Debugging & Testing the Web Tier

• Description; by Neal Ford, Slides

• Browser-related

  • You can run multiple instances of IE for testing: tredosoft
  • It’s handy to use separate Firefox profiles for testing (run with -profilemanager)

• Firefox extensions

  • Firebug
  • Web Developer
  • Venkman JS Debugger

• Firebug

  • Instead of using alert(): Log to firebug console: console.log("test")
  • Inspect elements / css
  • Change css on the fly
  • On-the-fly interpretation of JavaScript in Firebug console: Consider using JSUnit instead

• JavaScript is real code which should be tested, especially because js is hard to get right and has many pitfalls.

• jsunit:

  • JavaScript library
  • Runs in the browser, tests are written in html files: Examples
  • Test runner is html, runs in the browser
  • Cross-browser / distributed testing: JsUnit Server is a Java server program for running tests locally or remotely (even with different OS and browsers installed)
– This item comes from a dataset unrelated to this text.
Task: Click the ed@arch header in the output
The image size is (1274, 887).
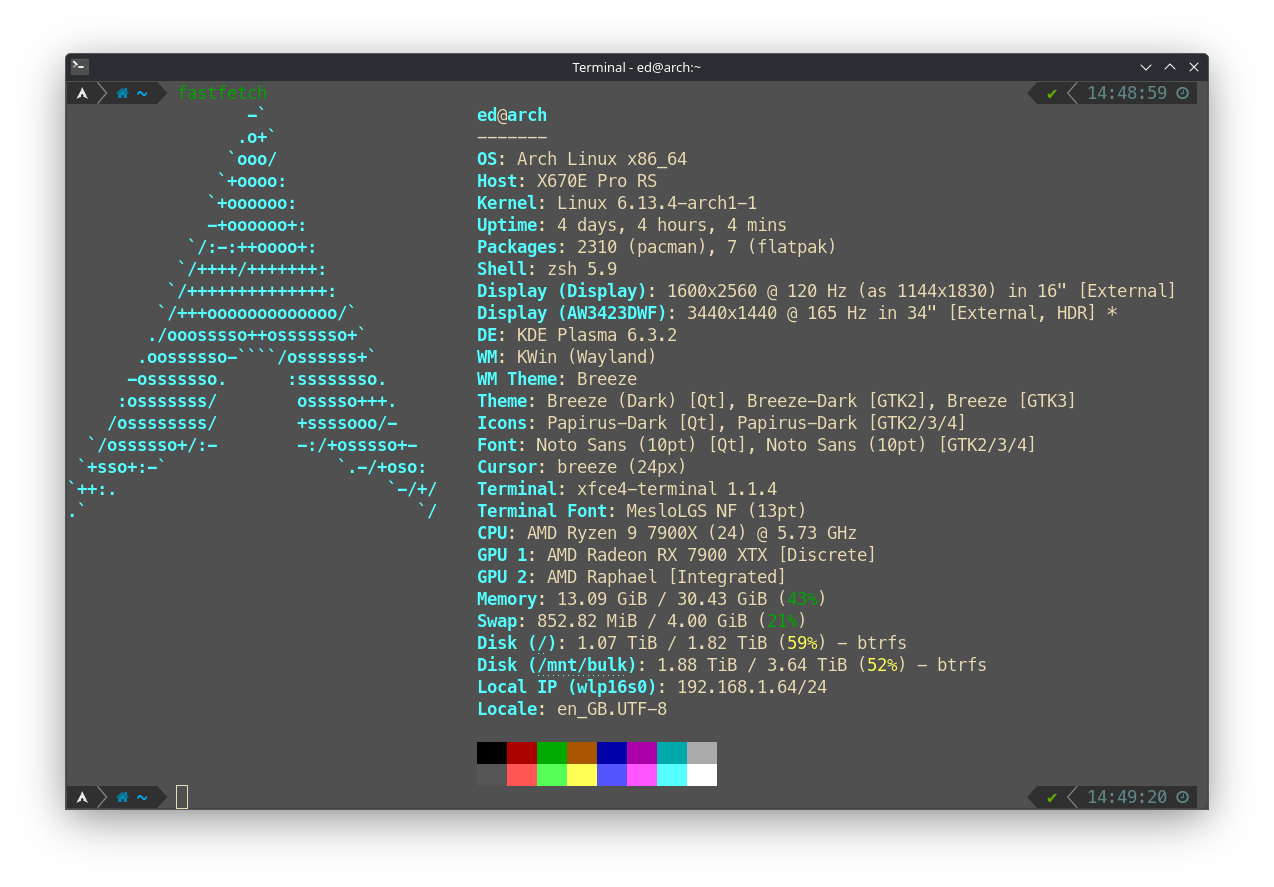Action: pyautogui.click(x=512, y=115)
• Nice quote: “One test is worth a 1000 words.”

• Approaches to running tests faster / mocking

  • crosscheck -> mocks user, server, dom; implemented in java, js runs in rhino => test without a browser, js is emulated via profiles.
  • JSSpec modeled after RSpec, currently work in progress, incomplete

• Selenium: Browser based user acceptance tests

  • Originally created by Thoughtworks, browser robot implemented in JavaScript

  • Running modes:

    • test runner mode: selenium core (test runner) is deployed with the application, simulates user interactions with the dom
    • remote control: proxy server which adds selenium core to the site
    • Selenium IDE selenium core is added via browser plug-in, also supports recording test cases

  • test suite / test cases are saved in html format but can be exported to other languages

  • contain actions navigating through sites using locators (find elements by id, name, xpath, …), assertions

Security on Rails

• Description; Jonathan Weiss (Peritor GmbH)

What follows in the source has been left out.